> _Work to be completed_
Stop at the line containing "Task: Click the Cancelar button": every line of the listing from the first up to that one must be set down exactly.

> _Source data_
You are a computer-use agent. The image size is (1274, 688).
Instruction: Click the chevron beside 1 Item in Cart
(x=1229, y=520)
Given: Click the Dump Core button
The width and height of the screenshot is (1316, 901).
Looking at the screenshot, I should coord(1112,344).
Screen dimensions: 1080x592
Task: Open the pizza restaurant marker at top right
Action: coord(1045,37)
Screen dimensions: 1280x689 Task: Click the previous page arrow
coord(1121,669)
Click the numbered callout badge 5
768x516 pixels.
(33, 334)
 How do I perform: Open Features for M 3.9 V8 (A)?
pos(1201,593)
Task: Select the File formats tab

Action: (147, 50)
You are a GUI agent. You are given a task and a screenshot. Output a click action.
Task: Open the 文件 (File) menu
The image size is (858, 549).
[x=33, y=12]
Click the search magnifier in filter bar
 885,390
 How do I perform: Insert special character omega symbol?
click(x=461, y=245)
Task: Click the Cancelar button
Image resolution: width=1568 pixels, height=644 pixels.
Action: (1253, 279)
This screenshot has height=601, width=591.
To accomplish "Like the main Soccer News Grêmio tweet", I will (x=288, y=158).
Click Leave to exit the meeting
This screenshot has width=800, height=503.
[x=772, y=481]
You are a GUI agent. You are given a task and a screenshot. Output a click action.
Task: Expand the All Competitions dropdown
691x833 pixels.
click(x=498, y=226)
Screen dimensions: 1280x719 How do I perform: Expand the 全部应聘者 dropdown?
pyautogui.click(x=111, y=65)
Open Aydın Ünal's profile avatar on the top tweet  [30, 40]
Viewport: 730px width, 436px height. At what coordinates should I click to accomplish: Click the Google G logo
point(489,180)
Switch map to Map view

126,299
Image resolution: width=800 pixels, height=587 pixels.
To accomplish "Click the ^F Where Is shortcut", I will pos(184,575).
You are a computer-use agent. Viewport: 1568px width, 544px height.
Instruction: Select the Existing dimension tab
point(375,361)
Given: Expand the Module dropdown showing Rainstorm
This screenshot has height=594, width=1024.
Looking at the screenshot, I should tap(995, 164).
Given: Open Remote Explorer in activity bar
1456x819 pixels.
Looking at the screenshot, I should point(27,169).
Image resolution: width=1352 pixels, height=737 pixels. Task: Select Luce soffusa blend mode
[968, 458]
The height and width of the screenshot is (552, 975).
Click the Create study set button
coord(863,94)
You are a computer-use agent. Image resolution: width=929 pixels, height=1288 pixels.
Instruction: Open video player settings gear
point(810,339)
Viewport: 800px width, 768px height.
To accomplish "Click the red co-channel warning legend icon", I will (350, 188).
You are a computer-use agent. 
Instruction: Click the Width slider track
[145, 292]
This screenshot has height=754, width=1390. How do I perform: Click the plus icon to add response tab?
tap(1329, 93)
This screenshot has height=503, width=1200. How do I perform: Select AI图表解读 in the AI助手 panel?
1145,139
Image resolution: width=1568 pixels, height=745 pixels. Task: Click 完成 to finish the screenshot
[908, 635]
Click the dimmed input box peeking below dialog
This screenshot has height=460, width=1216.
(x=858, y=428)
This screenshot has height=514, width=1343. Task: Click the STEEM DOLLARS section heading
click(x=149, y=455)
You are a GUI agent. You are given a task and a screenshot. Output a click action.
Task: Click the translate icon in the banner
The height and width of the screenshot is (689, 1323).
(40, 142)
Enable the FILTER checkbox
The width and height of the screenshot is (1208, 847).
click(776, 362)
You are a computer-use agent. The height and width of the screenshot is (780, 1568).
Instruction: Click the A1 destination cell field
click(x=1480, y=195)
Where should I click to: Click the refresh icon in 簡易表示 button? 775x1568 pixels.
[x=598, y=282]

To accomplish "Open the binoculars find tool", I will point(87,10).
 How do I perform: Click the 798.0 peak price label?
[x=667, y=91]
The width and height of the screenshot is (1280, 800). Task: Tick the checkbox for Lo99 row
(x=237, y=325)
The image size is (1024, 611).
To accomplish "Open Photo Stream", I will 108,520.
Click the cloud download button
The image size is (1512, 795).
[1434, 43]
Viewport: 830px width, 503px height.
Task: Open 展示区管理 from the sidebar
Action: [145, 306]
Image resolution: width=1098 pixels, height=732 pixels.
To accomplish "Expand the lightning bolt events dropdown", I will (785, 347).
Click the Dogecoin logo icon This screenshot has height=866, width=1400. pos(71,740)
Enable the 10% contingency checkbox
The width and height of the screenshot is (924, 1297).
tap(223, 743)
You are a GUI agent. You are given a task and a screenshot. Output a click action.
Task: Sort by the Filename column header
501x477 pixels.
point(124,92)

> _Response box_
You are a computer-use agent. The image size is (1274, 688).
Instruction: Click the chevron beside 1 Item in Cart
(x=1229, y=520)
Given: Click the Dump Core button
The width and height of the screenshot is (1316, 901).
Looking at the screenshot, I should coord(1112,344).
Screen dimensions: 1080x592
Task: Open the pizza restaurant marker at top right
Action: coord(1045,37)
Screen dimensions: 1280x689 Task: Click the previous page arrow
coord(1121,669)
Click the numbered callout badge 5
768x516 pixels.
(33, 334)
 How do I perform: Open Features for M 3.9 V8 (A)?
pos(1201,593)
Task: Select the File formats tab

Action: (147, 50)
You are a GUI agent. You are given a task and a screenshot. Output a click action.
Task: Open the 文件 (File) menu
The image size is (858, 549).
[x=33, y=12]
Click the search magnifier in filter bar
 885,390
 How do I perform: Insert special character omega symbol?
click(x=461, y=245)
Task: Click the Cancelar button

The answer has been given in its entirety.